Faculty Publications and Presentation on Teaching
In keeping with University policy, the mission of the University, College and Department, and the reality
of the teaching workloads, faculty members in Geography place the main emphasis of their professional
lives upon teaching. They devote a large portion of their energy to teaching-related professional
development. Their activity includes remaining current in the subject matter of their specialties,
developing new courses and redesigning existing ones, and learning and practicing new methods of
teaching and advising. A large part of each faculty member’s general reading in hard copy and web-based
sources as well as the fruits of more specialized research, including field work, support the preparation
and presentation of the Department’s courses. These courses require familiarity with the current and often
rapidly changing conditions of the physical and human characteristics of the Earth’s surface. They also
require familiarity with new methods and technology of investigation as well as recent interpretations and
explanations. Faculty teaching technical courses (for example, cartography and GIS) must continually
master the latest software. Given the relatively small size of the Department and the large teaching loads,
each faculty member must maintain currency in a broad array of topics, regions and techniques. The
types of faculty involvement in teaching-related professional development are described below.
Many members of the faculty have participated in workshops and other training sessions for the purpose
of improving their teaching.

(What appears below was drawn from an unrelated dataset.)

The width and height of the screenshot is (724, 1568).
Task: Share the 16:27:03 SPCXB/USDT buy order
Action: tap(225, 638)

For example, in August 2000 the Department held a teaching workshop to
discuss teaching strategies and promote the exchange of ideas about teaching methods and materials.

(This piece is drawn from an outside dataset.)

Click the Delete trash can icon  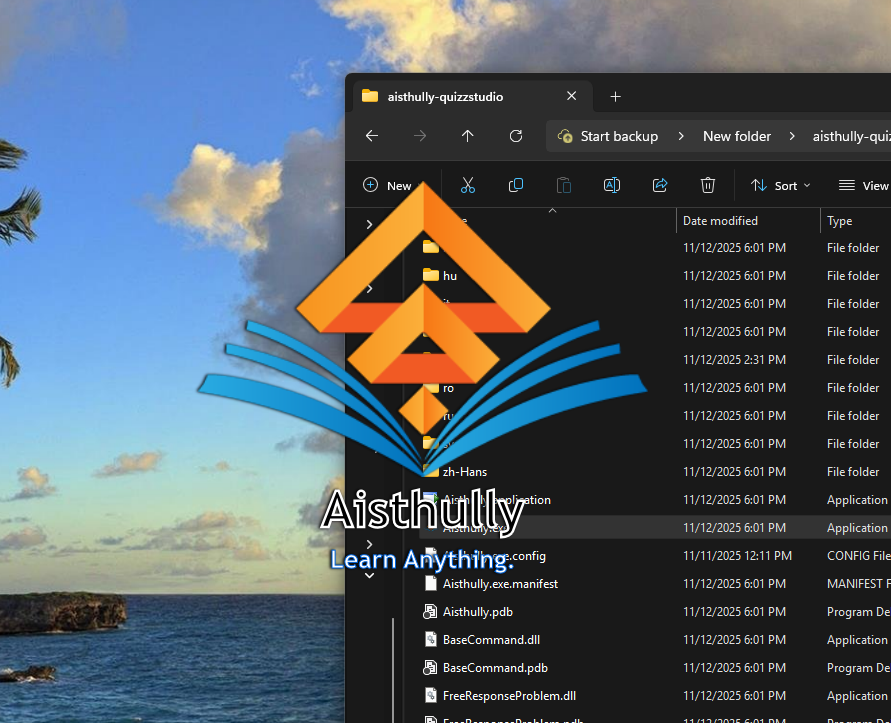[x=708, y=185]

Such exchanges routinely occur among members of the Department on an individual basis as well.
Faculty members have attended workshops pertaining to such topics as writing assignments, Powerpoint
presentations, service learning, problem-based learning, the use of web-based data, the design of
assignments, and the latest versions of sophisticated software programs. In 2004 the Department held an
advising workshop for its four probationary faculty.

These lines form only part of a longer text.